Stated goal
Copy the rows below word for word, omitting the pictures.

[Screen-element location rows]
======

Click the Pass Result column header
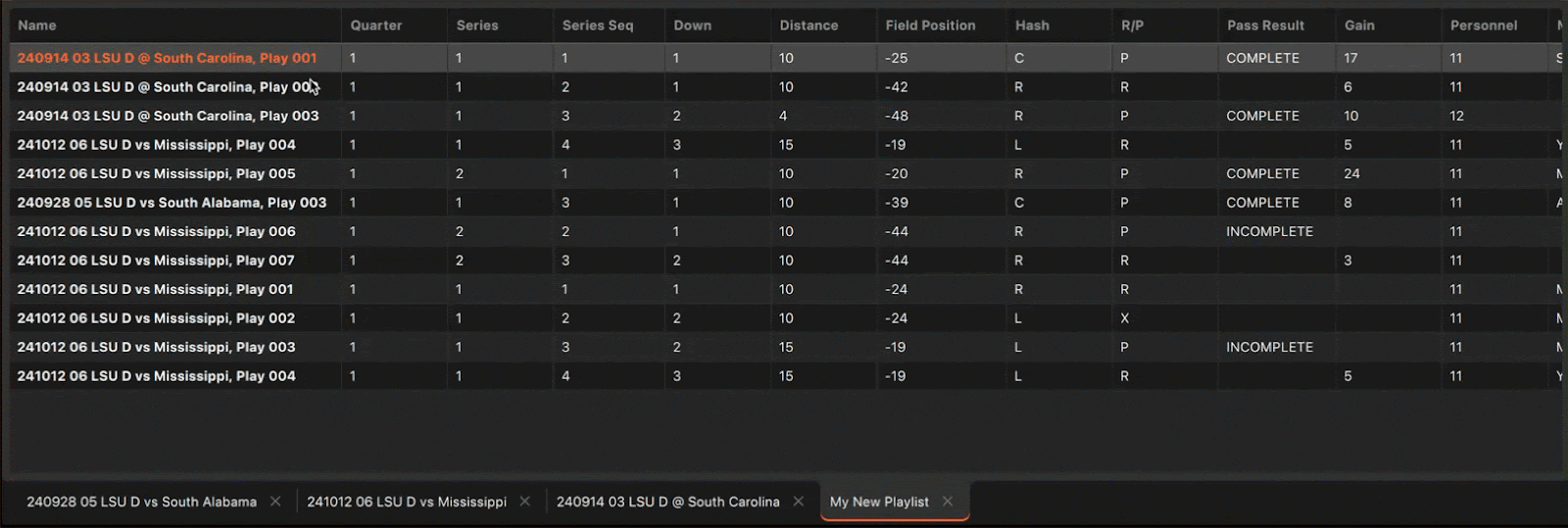pos(1265,25)
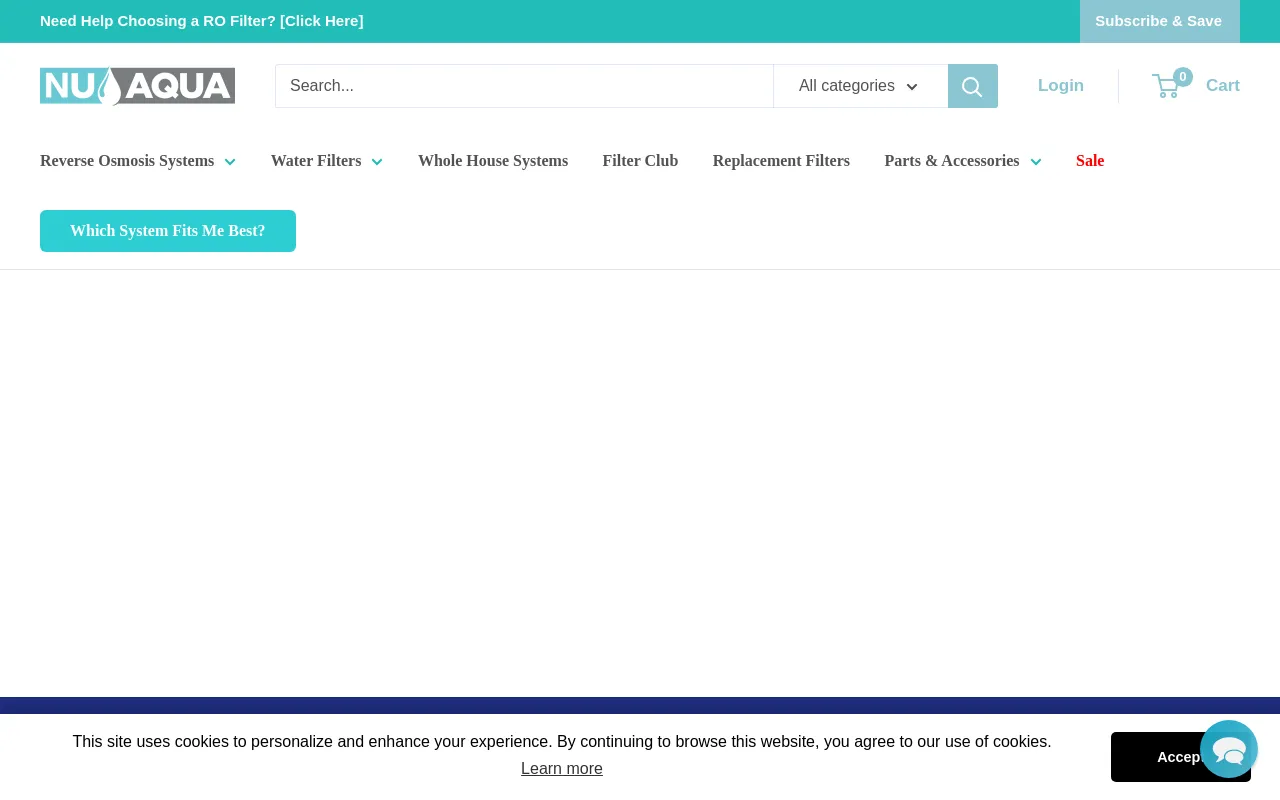This screenshot has height=800, width=1280.
Task: Click the NU AQUA logo
Action: pyautogui.click(x=137, y=86)
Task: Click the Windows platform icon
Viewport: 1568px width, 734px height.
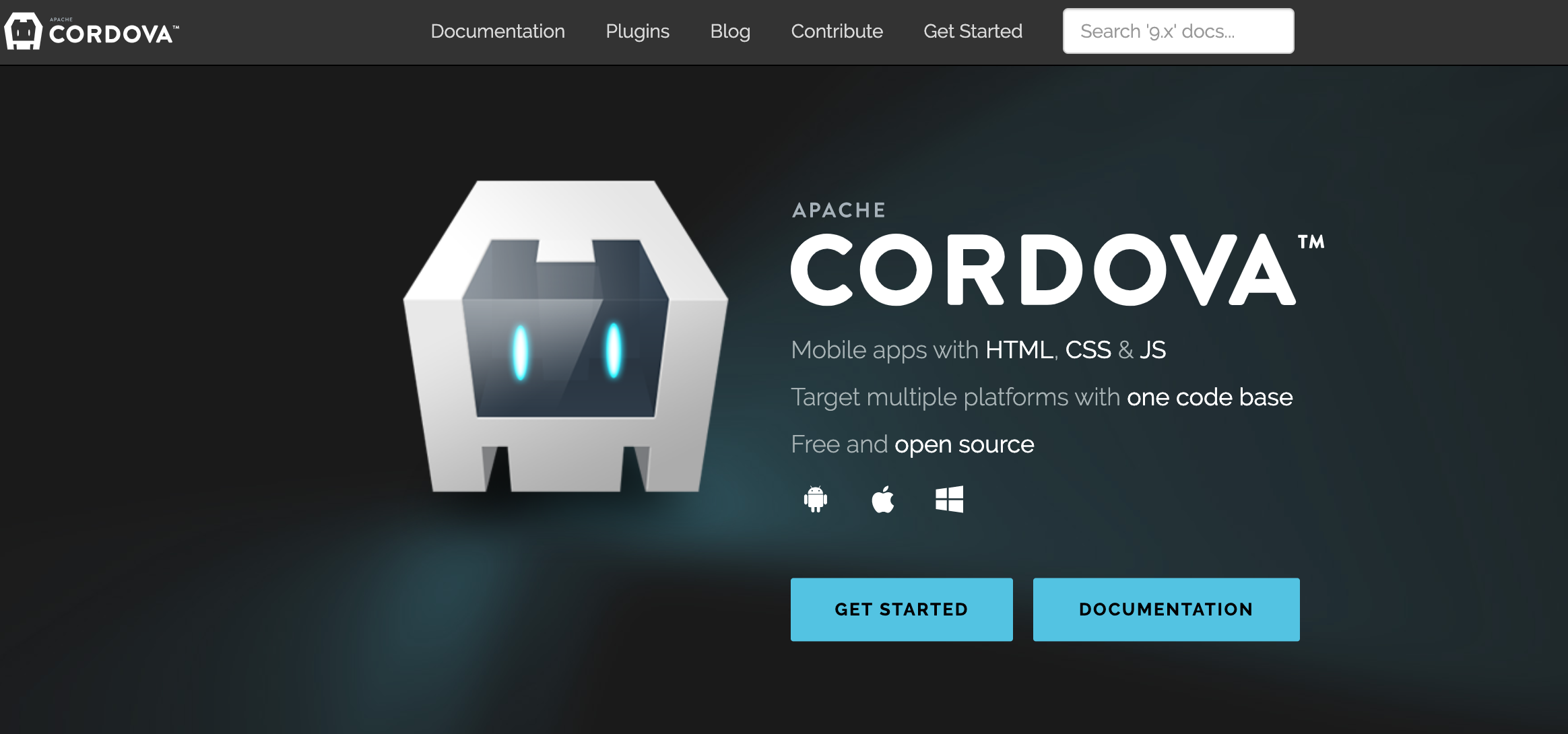Action: (x=949, y=499)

======

Task answer
Click the Pass Result column header
pos(1265,25)
This screenshot has height=800, width=1280.
Task: Click the NU AQUA logo
Action: pyautogui.click(x=137, y=86)
Task: Click the Windows platform icon
Viewport: 1568px width, 734px height.
Action: (x=949, y=499)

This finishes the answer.